I knew Thursday’s route reasonably well. With the sun shining, the scenery seemed even stronger than usual, the hills even larger and I was driving mulling over issues, against a backdrop of ‘wow this place’ is so beautiful thoughts running through my head. The traffic was fairly light, it usually is on this stretch, and I drive fairly slowly. I’m not a great lover of speed (in any aspect of my life) and definitely not on a motorway … feeling the pressure of someone driving on my tail really stresses me, I soon get hot, flustered and so I prefer to stay in the inside and slower lanes.
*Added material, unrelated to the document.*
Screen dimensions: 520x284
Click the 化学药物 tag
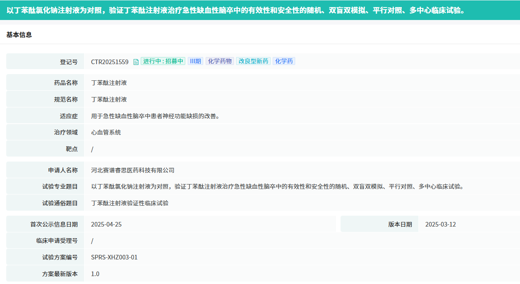[220, 61]
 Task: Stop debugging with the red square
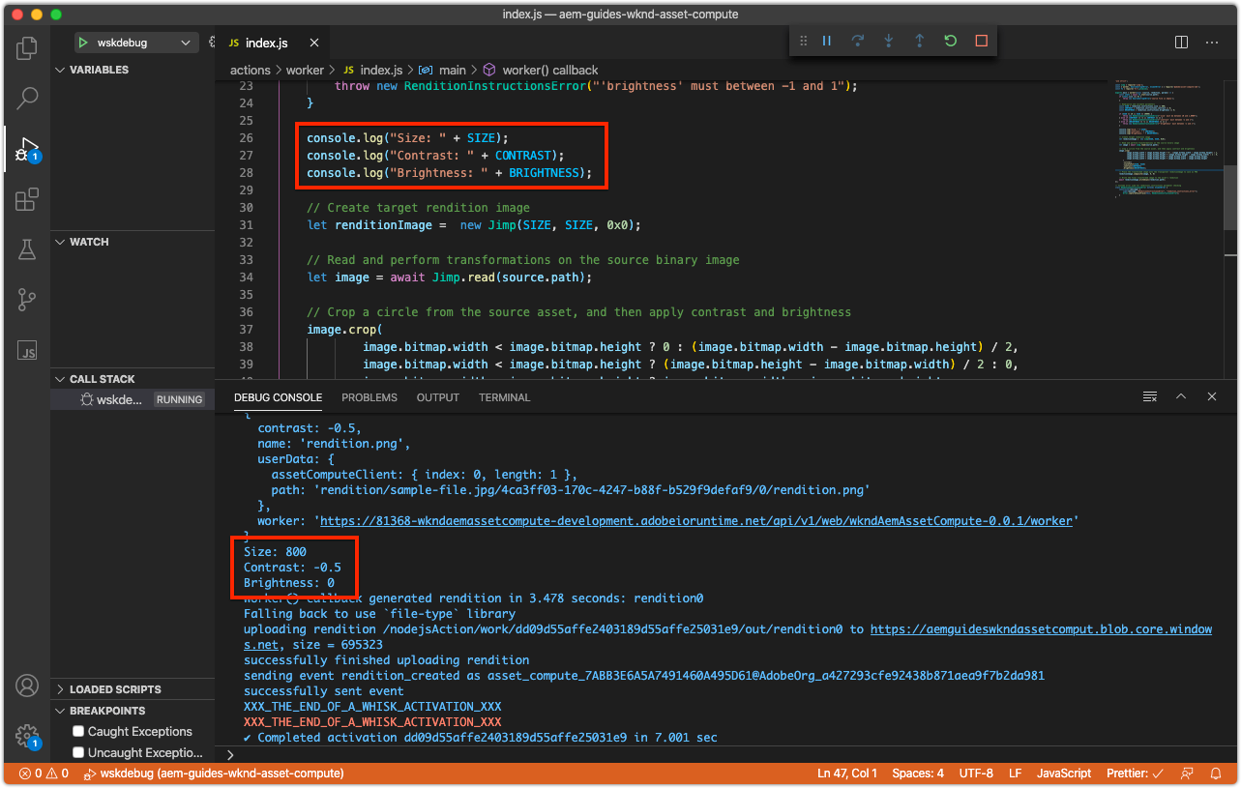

After a while I had this slight nagging thought – where am I ? do I usually drive into this range of incredible hills, what signs am I looking for. It was a slightly scary thought – not as in I’m lost, but more a wow where have I metaphorically been… and I’m driving a car – how can I have such little awareness of my route … but yet at the same time I did.
We talk about auto-pilot, but this was more about being fully absorbed, I was in the ‘flow’ .. I realised that my mind had dropped all my worries and contemplations I was (as Wiki would define it) ‘fully immersed in a feeling of energized focus, full enjoyment in the process’ and as a result something weird happened to time (again according to Wiki) ‘transformation in one’s sense of time’. I was no longer driving home.. I was absorbing and feeling the beauty of my surroundings, I felt rewarded and ‘filled’ by this. Then a moment of panic, I began to wonder and worry about my driving during this time, had I been safe .. but no one had beeped at me, I was still in the same line, at the same speed – yes, I think I was safe.
A sign appeared on the motorway – I was not where I should be, I had never been this far before on this motorway. As I headed towards the exit I realised that I was not one, but two junctions past mine, and when I checked later this equated to, 20 miles off course. 20 minutes in the complete flow of driving and connecting to the surroundings. I began to doubt myself again – had I drifted off, but no it was the hills I was in those hills.
I got off the motorway, did a full 360 and got straight back on in the correct direction. I switched off my CD and focused hard for signs – I needed to get home.
As I drove back fully attentive for road signs, I had a huge realisation. I may not be fully settled in my job, I still miss good friends and family, but I realised I could never fully leave this area.
Five months ago, when I moved up I was nervous, unsure and convinced that I would return to Warwickshire. At the time I told myself as much as others, that I would aim to do at least a year and then see how I feel, and at the same time I gave myself permission to not stay if it was not right. Now after 5 months here, I realise that what most people say is so true ‘once you come to the lakes you never leave’.
That evening I realised I can’t let go of the beauty, this ‘living on the edge of opportunity’ feeling, the lakes, the hills, the nature, the fresh air, green algae and all – this is now in my lifeblood.
Would I have realised this if I had not got lost… I don’t know, I don’t need to know. I know that I need to get a base here, I may not always live here, but I need a base so I can choose to stay here or visit here as and when I want.
I’ve signed up with the estate agents…. let’s see what happens now.